Di sisi lain, isu keterlibatan penyuluh pertanian juga mencuat. Sejumlah sumber menyebut, penyuluh berinisial A mengetahui detail pengadaan barang dan aliran dana proyek. Beberapa warga bahkan menduga, sebagian dana proyek dibagi dengan alasan sisa anggaran.
“Kalau penyuluhnya jujur, dia pasti lapor ke dinas. Tapi sekarang malah muncul dugaan permainan dari penyuluh itu sendiri,” kata seorang petani senior di Kampung Ceuri.

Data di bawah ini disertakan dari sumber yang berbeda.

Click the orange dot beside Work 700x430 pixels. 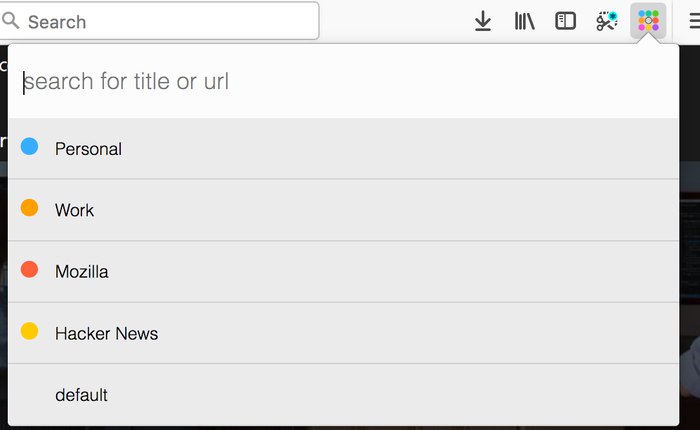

Situasi tersebut mendorong masyarakat untuk meminta tindakan cepat dari Inspektorat Kabupaten Bandung dan Aparat Penegak Hukum (APH). Warga berharap tim audit segera memeriksa fisik proyek dan mencocokkan spesifikasi barang di lapangan. Mereka menilai, pengawasan ketat menjadi satu-satunya cara untuk mencegah penyalahgunaan dana bantuan.
Transisi ke konteks lebih luas, para petani juga meminta pemerintah daerah memperbaiki mekanisme pengawasan terhadap seluruh program pertanian. Mereka menilai, lemahnya kontrol di lapangan membuat oknum lebih mudah memanfaatkan celah untuk keuntungan pribadi.
“Petani seharusnya merasakan manfaat dari bantuan ini, bukan justru kecewa karena kualitasnya buruk,” ujar salah satu warga.
Kasus di Mekarsari memperlihatkan bahwa transparansi masih menjadi tantangan besar dalam pengelolaan bantuan pertanian. Jika penyimpangan benar terjadi, kerugian bukan hanya soal dana, tetapi juga kepercayaan masyarakat terhadap pemerintah.
Kini publik menunggu langkah tegas dari Dinas Pertanian dan aparat terkait. Warga berharap penelusuran berlangsung terbuka dan objektif agar tidak ada pihak yang berlindung di balik jabatan. Dengan penegakan hukum yang jelas, petani berharap bantuan seperti irigasi perpompaan benar-benar mampu meningkatkan produktivitas dan kesejahteraan mereka.